• Fragmento del documento:
• • •

La composición de esta María Magdalena, sigue con bastante fidelidad una composición de Annibale Carracci que se data en torno a 1585, y de la que además conocemos una estampa de 1591 y un dibujo a sanguina. Maíno ha atenuado en parte la sensualidad del modelo italiano. Con las manos entrelazadas, la joven dirige su mirada hacia la cruz que apoya en dos peñascos representados a su derecha. Como en la composición de Carracci, la Magdalena convierte la Cruz en objeto de meditación, aunque sin que aparezca en su rostro signo alguno de sufrimiento o pesadumbre, como ocurre en el ejemplar boloñés. Es una figura concebida con un modelado rotundo y dotada de un rostro delicado de adolescente que enlaza con los idealizados modelos femeninos. La santa aparece intensamente iluminada, al igual que el entorno rocoso que la rodea, que conforma la referencia paisajística de la obra, además de una masa azulada al fondo que haría referencia a Saintes-Maries-de-la-Mer, el puerto por el que, según tradiciones medievales, la Magdalena llegó a tierras francesas. El tratamiento sumario con que está concebido este entorno no impide la evocación del mundo clasicista romano.

• • •

• Material:

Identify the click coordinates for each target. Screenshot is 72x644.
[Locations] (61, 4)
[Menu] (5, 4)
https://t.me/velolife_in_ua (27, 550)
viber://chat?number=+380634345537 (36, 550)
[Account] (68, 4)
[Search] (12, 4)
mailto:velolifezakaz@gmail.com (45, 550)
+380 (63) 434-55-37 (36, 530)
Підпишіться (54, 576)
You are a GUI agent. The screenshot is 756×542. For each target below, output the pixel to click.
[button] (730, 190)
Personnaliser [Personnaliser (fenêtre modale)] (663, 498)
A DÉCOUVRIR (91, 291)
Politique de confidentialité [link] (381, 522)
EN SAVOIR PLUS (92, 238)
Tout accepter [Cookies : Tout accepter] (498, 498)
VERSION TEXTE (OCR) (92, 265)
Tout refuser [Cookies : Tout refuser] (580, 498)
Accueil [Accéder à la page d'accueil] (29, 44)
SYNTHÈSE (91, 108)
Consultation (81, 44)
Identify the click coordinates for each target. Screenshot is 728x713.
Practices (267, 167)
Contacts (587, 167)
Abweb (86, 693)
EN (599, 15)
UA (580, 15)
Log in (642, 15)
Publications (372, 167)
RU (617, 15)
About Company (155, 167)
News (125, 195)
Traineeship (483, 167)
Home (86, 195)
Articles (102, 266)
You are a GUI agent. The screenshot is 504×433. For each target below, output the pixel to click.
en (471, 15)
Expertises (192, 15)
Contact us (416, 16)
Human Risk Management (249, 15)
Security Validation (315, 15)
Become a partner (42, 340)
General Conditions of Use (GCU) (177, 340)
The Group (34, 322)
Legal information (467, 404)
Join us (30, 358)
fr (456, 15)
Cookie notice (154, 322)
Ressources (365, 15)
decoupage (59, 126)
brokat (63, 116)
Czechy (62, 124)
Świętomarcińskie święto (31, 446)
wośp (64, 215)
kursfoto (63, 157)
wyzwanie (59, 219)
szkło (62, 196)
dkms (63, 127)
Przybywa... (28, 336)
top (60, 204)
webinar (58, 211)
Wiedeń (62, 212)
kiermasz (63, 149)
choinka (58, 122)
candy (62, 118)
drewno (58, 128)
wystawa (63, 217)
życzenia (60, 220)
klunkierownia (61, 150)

• • •

• Qué hacer:
Prolonga el fragmento sobre la María Magdalena de Maíno a partir de su última frase. Las filas provienen de una fuente distinta.

• Respuesta escrita:
San Juan Bautista
Antes de 1613. Óleo, 19,3 x 14,4 cm. Museo del Prado
Esta obra pintada sobre una fina plancha de cobre bañada en plata, es una significativa prueba de la maestría pictórica alcanzada hacia 1610 por Juan Bautista Maíno, al poco de concluir su decisiva formación en Roma. La figura de san Juan muestra una profunda asimilación de la obra de Caravaggio, mientras que el complejo y rico paisaje, lleno de amenos detalles realizados con admirable minuciosidad, debe ser visto como uno de los más tempranos y hermosos ejemplos del paisaje clasicista, iniciado en fechas parecidas por Annibale Carracci o Adam Elsheimer, entre otros. Está, además firmado, en la roca en la que descansa el brazo de san Juan, y sin constatar la condición de dominico del pintor, alcanzada en 1613. Con esta, son sólo cinco las obras con firma del artista español.

Adoración de los pastores
1612 - 1614. Óleo sobre lienzo, 314,4 x 174,4 cm. Museo del Prado
El 14 de febrero de 1612 Juan Bautista Maíno firmaba en Toledo el contrato para realizar las pinturas que conformarían el retablo mayor de la Iglesia Conventual de San Pedro Mártir, en la misma ciudad. Maíno se comprometía a realizar el retablo en el plazo de ocho meses, pintando las historias o asuntos requeridos por el prior del convento. Pese al compromiso establecido en el contrato, las pinturas no estuvieron concluidas hasta diciembre de 1614. Entre ambas fechas el artista ingresó en la Orden y en el propio convento, tras profesar el 27 de julio de 1613.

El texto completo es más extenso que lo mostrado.